[[ Data listing, beginning ]]

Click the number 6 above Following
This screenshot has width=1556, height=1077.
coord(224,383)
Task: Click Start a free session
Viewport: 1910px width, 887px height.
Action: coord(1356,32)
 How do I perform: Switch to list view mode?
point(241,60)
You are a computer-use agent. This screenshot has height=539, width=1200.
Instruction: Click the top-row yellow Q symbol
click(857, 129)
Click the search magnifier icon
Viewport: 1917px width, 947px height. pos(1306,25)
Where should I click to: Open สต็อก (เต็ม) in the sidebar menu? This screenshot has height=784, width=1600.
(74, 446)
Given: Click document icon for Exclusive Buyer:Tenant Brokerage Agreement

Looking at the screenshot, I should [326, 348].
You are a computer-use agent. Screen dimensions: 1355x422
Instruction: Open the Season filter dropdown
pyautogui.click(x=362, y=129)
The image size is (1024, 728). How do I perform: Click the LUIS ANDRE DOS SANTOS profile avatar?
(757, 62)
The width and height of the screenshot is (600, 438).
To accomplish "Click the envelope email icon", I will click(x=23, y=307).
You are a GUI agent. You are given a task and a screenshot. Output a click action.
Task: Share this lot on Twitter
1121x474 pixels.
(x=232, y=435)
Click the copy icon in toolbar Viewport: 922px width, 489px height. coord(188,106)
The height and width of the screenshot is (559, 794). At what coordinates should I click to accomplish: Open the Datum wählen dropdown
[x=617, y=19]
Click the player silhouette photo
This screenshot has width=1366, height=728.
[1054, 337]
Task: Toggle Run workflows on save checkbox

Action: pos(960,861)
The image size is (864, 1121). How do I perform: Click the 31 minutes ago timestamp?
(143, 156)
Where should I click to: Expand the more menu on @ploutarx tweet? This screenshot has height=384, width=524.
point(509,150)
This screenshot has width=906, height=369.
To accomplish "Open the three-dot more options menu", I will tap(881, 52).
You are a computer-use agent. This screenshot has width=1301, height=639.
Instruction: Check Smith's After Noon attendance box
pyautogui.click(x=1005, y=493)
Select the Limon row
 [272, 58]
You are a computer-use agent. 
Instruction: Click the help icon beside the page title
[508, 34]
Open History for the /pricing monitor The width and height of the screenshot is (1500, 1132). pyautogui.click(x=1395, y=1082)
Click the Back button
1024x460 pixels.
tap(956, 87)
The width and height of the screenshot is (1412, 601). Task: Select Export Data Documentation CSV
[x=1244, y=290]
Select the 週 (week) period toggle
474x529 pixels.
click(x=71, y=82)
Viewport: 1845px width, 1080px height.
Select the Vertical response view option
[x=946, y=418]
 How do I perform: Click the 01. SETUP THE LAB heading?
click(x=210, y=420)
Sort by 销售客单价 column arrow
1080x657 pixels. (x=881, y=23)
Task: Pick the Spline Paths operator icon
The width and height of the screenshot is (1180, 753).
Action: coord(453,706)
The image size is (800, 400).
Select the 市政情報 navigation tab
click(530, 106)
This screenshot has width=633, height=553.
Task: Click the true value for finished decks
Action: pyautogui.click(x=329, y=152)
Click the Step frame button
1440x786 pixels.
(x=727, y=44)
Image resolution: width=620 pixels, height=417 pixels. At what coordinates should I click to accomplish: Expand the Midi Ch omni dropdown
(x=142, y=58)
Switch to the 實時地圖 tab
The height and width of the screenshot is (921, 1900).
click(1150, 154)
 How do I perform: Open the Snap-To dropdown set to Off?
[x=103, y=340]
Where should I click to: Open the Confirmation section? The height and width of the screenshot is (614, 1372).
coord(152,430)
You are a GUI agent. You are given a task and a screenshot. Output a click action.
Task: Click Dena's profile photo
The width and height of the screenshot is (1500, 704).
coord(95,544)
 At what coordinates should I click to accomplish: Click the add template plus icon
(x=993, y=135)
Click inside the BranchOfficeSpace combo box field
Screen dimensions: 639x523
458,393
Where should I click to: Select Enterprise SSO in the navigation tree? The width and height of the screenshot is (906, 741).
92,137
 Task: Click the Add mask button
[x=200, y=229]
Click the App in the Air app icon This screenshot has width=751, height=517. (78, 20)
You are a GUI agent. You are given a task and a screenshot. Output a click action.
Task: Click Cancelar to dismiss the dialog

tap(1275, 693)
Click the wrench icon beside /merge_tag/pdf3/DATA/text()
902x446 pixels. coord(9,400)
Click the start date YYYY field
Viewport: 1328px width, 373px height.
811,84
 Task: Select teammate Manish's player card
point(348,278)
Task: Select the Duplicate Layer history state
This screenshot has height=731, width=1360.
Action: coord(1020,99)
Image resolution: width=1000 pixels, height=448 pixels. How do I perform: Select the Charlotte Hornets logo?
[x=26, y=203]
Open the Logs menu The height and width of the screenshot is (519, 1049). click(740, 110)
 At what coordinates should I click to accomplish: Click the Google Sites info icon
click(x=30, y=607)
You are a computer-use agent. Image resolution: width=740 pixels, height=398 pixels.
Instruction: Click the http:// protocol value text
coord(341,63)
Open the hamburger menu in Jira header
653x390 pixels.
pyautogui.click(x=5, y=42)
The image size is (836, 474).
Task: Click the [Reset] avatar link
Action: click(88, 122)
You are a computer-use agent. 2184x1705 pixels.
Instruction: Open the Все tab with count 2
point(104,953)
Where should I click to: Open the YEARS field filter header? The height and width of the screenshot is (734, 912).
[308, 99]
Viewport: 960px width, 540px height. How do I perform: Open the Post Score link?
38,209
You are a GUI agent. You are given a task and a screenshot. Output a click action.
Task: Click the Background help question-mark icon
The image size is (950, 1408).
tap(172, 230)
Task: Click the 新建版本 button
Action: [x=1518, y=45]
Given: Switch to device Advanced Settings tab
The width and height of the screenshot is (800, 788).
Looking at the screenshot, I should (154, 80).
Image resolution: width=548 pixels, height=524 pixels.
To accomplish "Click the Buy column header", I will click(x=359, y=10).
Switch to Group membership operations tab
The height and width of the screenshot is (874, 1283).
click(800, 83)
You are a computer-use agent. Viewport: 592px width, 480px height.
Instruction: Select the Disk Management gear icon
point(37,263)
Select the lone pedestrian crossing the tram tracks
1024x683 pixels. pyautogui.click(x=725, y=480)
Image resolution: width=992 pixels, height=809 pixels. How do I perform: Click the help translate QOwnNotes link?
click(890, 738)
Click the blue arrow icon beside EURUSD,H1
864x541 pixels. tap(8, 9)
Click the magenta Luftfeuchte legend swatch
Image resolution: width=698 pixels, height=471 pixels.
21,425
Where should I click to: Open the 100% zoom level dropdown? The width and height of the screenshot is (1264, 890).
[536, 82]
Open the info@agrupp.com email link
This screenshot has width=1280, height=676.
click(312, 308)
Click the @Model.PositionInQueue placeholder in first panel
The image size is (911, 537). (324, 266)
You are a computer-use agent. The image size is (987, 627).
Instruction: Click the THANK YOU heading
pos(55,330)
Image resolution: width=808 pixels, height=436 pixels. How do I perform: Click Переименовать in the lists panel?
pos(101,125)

[[ Data listing, end ]]

**Problem to solve:**
Go through the entries above and copy each line with "email" in it.

**Result for this exercise:**
To accomplish "Click the envelope email icon", I will click(x=23, y=307).
Open the info@agrupp.com email link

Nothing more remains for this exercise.